Would you repeat the data below exactly, taking out the images?

## Stored data entries

++++++

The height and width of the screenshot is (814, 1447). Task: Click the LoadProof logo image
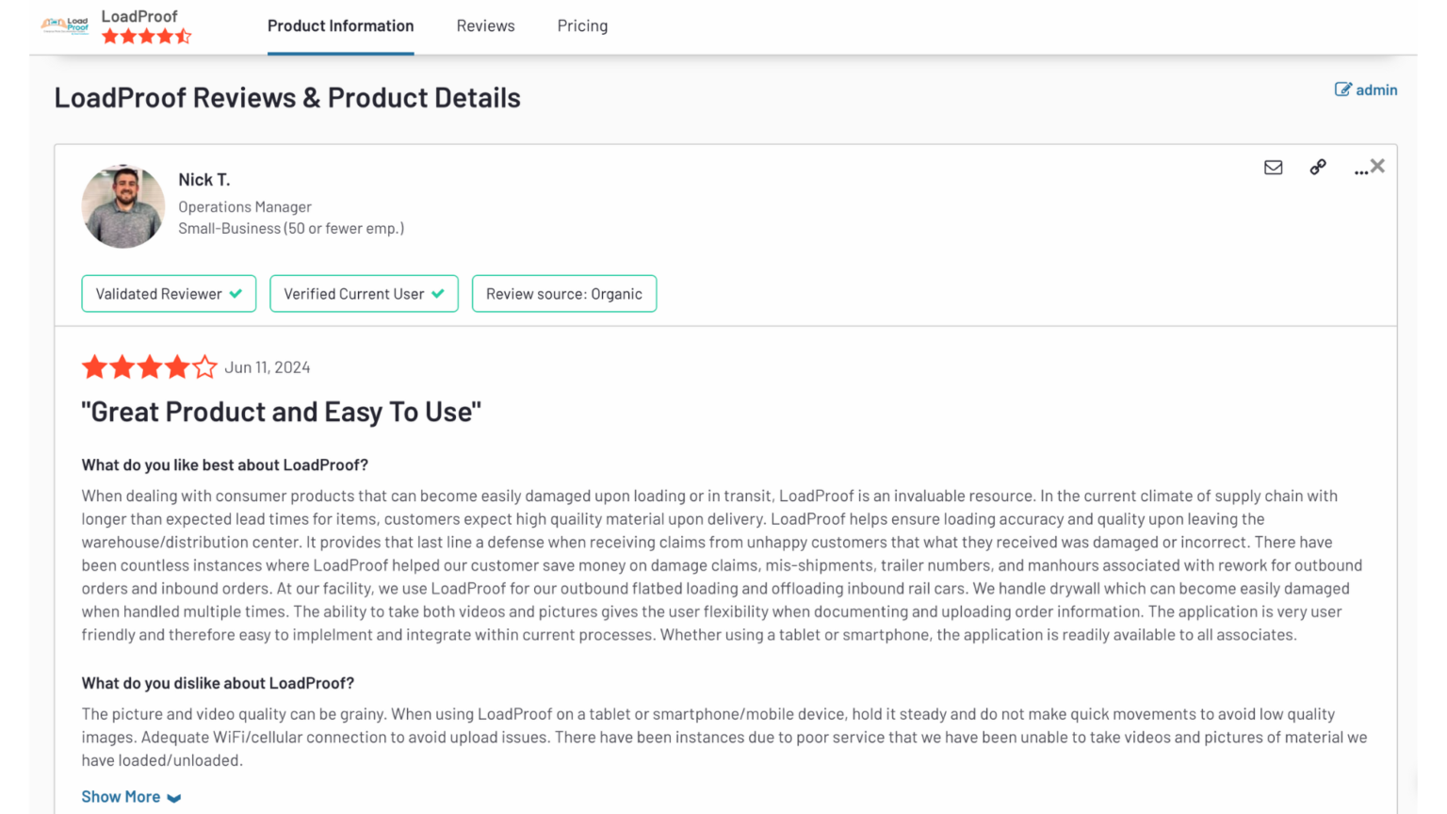click(65, 25)
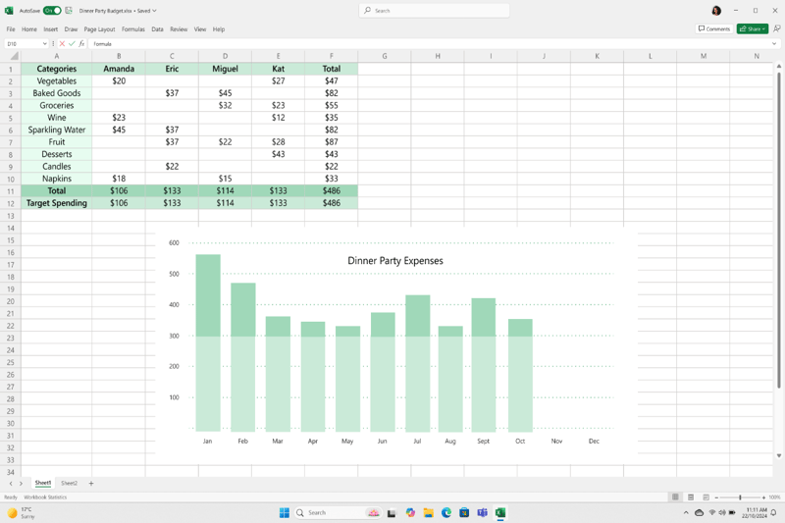Click the Comments button
The height and width of the screenshot is (523, 785).
click(714, 29)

++++++

## Exercise result
The height and width of the screenshot is (814, 1447). Task: Click the LoadProof logo image
click(65, 25)
Click the Comments button
The height and width of the screenshot is (523, 785).
click(714, 29)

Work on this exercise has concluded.